Task set:
**a.** From the bone remodeling posting, please write out the passage that begins at the words "The goal of" and stops after the words "bone remodelling dynamics.".
**b.** Using the bone remodeling posting, explain in one to three sentences why accurate modeling of bone remodeling matters.

++++ Document excerpt

진학프로석·박사 채용 접수 플랫폼

Bone remodelling is a fundamental physiological process that maintains skeletal integrity by balancing bone resorption and formation. This complex mechanism is regulated by mechanical loading, cellular signaling, and microdamage accumulation, all of which influence the structural and functional adaptation of bone. A deeper understanding of these interactions is critical for advancing medical applications such as fracture prevention, prosthetic design, and the treatment of bone-related diseases like osteoporosis.

Bone is a dynamic tissue that undergoes continuous renewal through the coordinated actions of osteoclasts (bone-resorbing cells) and osteoblasts (bone-forming cells). This remodeling process is crucial not only for repairing microdamage caused by mechanical stress but also for adapting the bone structure to changing mechanical demands. When this balance is disrupted, conditions such as osteoporosis and stress fractures can develop, highlighting the importance of accurately modelling these processes.

Mechanical loading plays a key role in regulating bone remodeling. The mechanostat theory suggests that bone adapts its mass and architecture in response to mechanical stimuli, reinforcing regions experiencing high stress while resorbing bone in low-stress areas. However, excessive or repetitive loading can lead to microdamage accumulation, potentially initiating remodeling responses that alter bone strength over time.

The goal of this postdoctoral research is to develop an advanced finite element model of bone remodelling that integrates microdamage effects at the macroscale. The model will build upon previous computational frameworks and will aim to capture:

• The influence of microdamage accumulation on bone adaptation.
  
• Multi-scale interactions between cellular-level processes and macroscopic mechanical properties.
  
• The impact of various biological and mechanical parameters on bone remodelling dynamics.

The candidate will be responsible for developing the mathematical model for bone remodelling and will promote the scientific results through scientific publications in high-impact international journals and conferences.

++++++++
++++ Provided material

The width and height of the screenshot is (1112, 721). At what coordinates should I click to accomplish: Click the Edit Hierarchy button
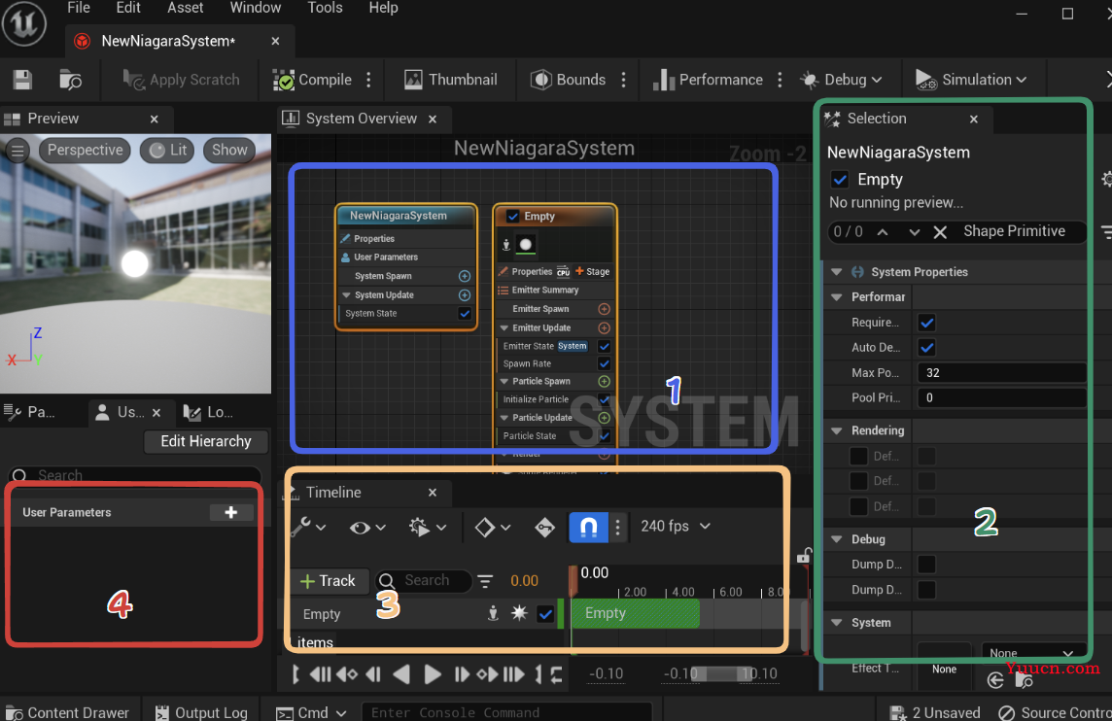[206, 441]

++++++++

Outputs by task:
**a.**
The goal of this postdoctoral research is to develop an advanced finite element model of bone remodelling that integrates microdamage effects at the macroscale. The model will build upon previous computational frameworks and will aim to capture:

• The influence of microdamage accumulation on bone adaptation.
  
• Multi-scale interactions between cellular-level processes and macroscopic mechanical properties.
  
• The impact of various biological and mechanical parameters on bone remodelling dynamics.

**b.** Bone remodeling depends on a balance between resorption by osteoclasts and formation by osteoblasts. When that balance is disrupted, conditions such as osteoporosis and stress fractures can develop. That risk is why accurate modeling of these processes is important.